The issues Ghosh has been finding are not unique, and have expressed themselves even before AI image generation became popular. Large search engines, like Google, use AI to judge which images to show users who search for them—and in 2015, Google itself was taken to task for the issue. UW researchers found that Google’s image search engine mainly spit back images of white men in high-powered roles like “CEO.”
But it appears that Google only fixed the issue on the surface. UW Professor Dr. Chirag Shah was part of a 2022 study that looked into whether Google had addressed the problem in-depth, as part of his overall work in the field of AI. His work involves the building and study of intelligent access systems, and he is, among other roles, the founding co-director of the UW’s RAISE, Responsibility in AI Systems & Experiences.
Shah said that Google’s search engine will still almost exclusively spit back images of white men, when a user tries to find an image of, for instance, “CEO United States.” The Northwest Asian Weekly’s own test of this found the same. A screenshot can be found below.
But the catch-22, Shah explained, is that Google’s search engine is returning images that a majority of users expect and won’t question. Google’s search engine is continuously trained to return such images, because of users’ interactions and expectations—driven, of course, by a trust in Google cultivated alongside Google spoon-feeding users what they should expect a certain person to look like.
“People have this trust with Google. And they think that if Google is giving them this, this must be right, this must be true. And so they’re led to believe that this is what the CEOs look like,” Shah explained. “And so then they’re clicking on those things. And then Google’s algorithm learns that that’s the right thing to do, because why else would people click? … So, in other words, the bias that it had, because of its training data … gets validated. And we continue doing this.
“If Google were to then change that, and suddenly start giving people non-white and not-male results, people might think there’s something off here—you know, Google is not working right. And so we also have certain expectations. So, we are also biased,” Shah continued. “We’re just feeding off of each other’s biases.”
In other words, it’s a vicious cycle with no easy exit. In a profit-driven economy, Shah believes that the only way out is via regulation. When the Northwest Asian Weekly spoke with him in mid-January, he had just that morning given testimony in front of the Washington State Legislature regarding accountability when using AI and creating a task force to address AI.

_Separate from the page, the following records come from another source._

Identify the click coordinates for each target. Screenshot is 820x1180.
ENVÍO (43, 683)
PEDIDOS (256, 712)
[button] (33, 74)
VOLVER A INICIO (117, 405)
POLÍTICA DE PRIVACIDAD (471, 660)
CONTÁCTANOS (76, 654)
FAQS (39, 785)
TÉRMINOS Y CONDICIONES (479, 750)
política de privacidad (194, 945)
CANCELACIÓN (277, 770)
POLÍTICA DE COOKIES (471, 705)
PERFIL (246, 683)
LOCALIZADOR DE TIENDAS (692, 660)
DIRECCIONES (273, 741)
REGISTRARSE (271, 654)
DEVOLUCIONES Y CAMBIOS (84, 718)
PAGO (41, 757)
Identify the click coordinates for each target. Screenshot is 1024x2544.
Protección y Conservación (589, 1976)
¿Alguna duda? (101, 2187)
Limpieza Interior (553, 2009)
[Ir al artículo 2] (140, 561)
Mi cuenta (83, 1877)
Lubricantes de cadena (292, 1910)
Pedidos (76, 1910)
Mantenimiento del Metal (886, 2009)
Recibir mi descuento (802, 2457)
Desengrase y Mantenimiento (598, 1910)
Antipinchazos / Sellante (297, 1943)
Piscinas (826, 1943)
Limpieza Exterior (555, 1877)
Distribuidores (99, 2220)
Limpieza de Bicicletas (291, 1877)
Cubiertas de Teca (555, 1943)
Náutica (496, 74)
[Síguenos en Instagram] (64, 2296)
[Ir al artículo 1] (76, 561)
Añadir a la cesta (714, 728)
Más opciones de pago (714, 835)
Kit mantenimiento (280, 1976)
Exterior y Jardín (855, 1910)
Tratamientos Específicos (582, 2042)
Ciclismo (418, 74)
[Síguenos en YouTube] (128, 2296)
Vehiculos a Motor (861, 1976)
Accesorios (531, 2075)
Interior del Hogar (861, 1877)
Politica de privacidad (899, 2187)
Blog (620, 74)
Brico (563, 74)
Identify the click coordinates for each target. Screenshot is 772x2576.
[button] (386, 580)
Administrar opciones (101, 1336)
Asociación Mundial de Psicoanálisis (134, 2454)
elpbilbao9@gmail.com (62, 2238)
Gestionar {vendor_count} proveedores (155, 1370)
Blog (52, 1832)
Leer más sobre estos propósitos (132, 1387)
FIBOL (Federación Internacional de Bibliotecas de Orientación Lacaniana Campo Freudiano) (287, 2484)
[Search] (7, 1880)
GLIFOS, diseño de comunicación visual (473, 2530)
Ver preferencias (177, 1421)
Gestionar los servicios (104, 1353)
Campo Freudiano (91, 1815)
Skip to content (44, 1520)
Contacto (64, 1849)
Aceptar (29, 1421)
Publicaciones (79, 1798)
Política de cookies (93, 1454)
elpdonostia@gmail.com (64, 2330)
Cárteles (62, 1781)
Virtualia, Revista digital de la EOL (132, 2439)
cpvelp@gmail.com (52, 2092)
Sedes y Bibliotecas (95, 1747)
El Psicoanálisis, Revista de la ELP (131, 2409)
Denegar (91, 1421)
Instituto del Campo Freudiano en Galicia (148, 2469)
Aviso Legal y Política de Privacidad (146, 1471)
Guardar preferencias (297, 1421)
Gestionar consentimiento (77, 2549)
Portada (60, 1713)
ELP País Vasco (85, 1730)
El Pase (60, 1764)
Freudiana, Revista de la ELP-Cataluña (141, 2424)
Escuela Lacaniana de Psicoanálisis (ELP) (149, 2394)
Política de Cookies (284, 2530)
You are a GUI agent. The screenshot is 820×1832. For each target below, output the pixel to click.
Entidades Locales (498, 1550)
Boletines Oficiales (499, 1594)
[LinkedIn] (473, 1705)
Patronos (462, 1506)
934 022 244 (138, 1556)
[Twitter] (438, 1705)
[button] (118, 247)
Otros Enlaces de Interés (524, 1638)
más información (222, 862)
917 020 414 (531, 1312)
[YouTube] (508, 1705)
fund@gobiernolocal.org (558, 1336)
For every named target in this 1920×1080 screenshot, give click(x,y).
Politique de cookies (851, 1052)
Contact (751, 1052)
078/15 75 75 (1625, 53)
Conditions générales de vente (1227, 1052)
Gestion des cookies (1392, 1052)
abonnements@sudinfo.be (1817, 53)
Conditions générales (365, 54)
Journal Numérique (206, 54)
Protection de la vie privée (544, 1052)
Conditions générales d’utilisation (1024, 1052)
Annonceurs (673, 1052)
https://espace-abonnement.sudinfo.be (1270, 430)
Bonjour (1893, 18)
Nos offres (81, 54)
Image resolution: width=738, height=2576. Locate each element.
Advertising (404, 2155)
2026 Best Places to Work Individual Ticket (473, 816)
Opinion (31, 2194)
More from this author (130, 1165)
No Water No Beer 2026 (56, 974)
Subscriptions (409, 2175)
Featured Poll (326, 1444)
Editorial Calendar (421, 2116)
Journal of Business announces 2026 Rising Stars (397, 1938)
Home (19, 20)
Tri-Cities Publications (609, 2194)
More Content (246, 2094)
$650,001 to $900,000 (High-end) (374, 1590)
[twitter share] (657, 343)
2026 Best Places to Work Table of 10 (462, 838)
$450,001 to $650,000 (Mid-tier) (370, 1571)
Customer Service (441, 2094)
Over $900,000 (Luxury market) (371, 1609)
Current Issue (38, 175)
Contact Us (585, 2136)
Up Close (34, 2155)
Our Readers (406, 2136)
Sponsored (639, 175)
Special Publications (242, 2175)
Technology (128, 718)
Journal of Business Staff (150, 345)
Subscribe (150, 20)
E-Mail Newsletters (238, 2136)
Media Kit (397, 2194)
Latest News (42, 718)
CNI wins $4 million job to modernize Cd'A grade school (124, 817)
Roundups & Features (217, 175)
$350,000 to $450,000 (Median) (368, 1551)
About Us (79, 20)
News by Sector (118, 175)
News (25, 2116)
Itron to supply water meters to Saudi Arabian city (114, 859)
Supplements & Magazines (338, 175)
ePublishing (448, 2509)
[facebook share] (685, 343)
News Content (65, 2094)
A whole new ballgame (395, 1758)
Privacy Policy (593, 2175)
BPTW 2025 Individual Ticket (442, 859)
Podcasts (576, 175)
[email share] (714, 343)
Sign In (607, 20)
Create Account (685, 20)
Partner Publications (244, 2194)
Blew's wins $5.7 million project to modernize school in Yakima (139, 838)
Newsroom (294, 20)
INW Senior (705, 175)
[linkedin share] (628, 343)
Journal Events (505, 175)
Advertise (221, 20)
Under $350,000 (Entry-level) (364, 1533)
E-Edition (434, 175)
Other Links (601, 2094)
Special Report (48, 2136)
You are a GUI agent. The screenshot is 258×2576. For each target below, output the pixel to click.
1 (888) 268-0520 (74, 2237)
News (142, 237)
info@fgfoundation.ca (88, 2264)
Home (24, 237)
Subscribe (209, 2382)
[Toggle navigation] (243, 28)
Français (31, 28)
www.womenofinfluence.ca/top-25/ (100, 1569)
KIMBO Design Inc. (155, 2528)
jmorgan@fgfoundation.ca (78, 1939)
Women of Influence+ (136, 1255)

The timeline for the task force bill stretches out years in advance, well more than three years down the road, and lacks teeth, Shah said, but the one regarding accountability may go into law if it is passed by the end of this year. Meanwhile, however, for-profit companies will continue to create problems that people like Shah and his colleagues are left to fix.
“If you were to put a toothpaste out in the market, you have to go through so many [layers of] testing and regulation, approval, and stuff like that,” Shah said. “But you can put all kinds of AI systems out without any of that. … It’s also not as simple to just point fingers at some people in some places. I think we’re all involved in that. And so my take on this is, we also all have to be part of the solution.”